Au cours de cette conférence de presse, Etienne Manteaux a confirmé que la découverte avait été faite par des promeneurs intrigués par une odeur incommodante. En cherchant à identifier la provenance, ils sont tombés sur un corps enroulé dans un drap et très sommairement enterré au bord d’un torrent : "il y avait à peine quelques centimètres de terre au-dessus. Un morceau de jambe, n’était même pas recouvert" a-t-il précisé.

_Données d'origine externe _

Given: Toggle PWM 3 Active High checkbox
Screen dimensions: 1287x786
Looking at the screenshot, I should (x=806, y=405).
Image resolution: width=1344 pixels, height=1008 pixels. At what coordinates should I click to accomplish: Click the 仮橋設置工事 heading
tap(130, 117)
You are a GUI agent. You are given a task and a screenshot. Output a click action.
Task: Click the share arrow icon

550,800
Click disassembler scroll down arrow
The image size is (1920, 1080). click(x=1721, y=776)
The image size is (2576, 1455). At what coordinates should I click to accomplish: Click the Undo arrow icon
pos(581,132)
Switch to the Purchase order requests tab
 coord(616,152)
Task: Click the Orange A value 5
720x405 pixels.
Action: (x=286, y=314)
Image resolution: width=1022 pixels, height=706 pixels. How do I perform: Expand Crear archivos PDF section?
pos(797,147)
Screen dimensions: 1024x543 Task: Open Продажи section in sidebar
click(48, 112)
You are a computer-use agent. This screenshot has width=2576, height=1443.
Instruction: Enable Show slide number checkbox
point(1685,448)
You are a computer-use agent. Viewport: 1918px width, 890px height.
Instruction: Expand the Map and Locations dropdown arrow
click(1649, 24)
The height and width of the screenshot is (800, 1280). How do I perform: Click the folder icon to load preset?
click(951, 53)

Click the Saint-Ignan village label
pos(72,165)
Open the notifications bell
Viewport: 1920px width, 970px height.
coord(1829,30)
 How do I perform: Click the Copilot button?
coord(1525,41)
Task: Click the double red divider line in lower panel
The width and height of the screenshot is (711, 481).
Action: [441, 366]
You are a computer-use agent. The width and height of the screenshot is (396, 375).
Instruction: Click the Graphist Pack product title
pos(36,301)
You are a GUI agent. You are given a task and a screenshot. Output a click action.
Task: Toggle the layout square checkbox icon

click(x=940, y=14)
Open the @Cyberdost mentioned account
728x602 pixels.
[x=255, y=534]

Un tissu retrouvé dans la bouche
L’autopsie réalisée dimanche matin par un professeur de l’Institut médico-légal de Grenoble n’a pas permis, à ce stade, d’établir les causes exactes du décès. Aucune trace de balle ni blessure par arme blanche n’a été relevée, pas plus que de fractures osseuses visibles. En revanche, le médecin légiste a constaté la présence de fractures dentaires ainsi qu’un morceau de tissu retrouvé dans la bouche de la victime, un élément jugé notable et pouvant évoquer une mort par asphyxie, selon le Procureur qui est néanmoins resté très prudent en attendant des analyses complémentaires.
La victime était connue de la justice lyonnaise
Si les circonstances du décès restent incertaines, l’identité de la victime a, elle, pu être confirmée grâce à ses empreintes digitales car il était déjà fiché par la justice. Il s’agit d’un homme de 27 ans, de nationalité algérienne, domicilié à Lyon. Sa disparition avait été constatée par sa famille le 10 avril dernier. La police avait été prévenue le lendemain. Il était connu pour des infractions en lien avec les stupéfiants et des délits routiers mais "il n’était pas dans le haut du spectre de la délinquance " a nuancé le Procureur.
Le corps a pu être déplacé à plusieurs reprises
La date du décès demeure difficile à préciser en raison de l’état de décomposition avancé du cadavre. "On ignore également depuis combien de temps il se trouvait sur place " a précisé Étienne Manteaux en soulignant l’absence de traces de morsures animales. "Un élément qui laisse penser que le corps n’est pas resté longtemps à cet endroit, les charognards s’attaquant généralement rapidement aux dépouilles ". Une hypothèse qui implique l’existence d’un éventuel lieu de conservation avant le transport en Chartreuse. Le Procureur de Grenoble s’en tiendra là. C’est désormais le parquet de Lyon qui va reprendre l’enquête pour essayer de reconstituer le scénario de ce crime qui conserve encore une grande partie de son mystère.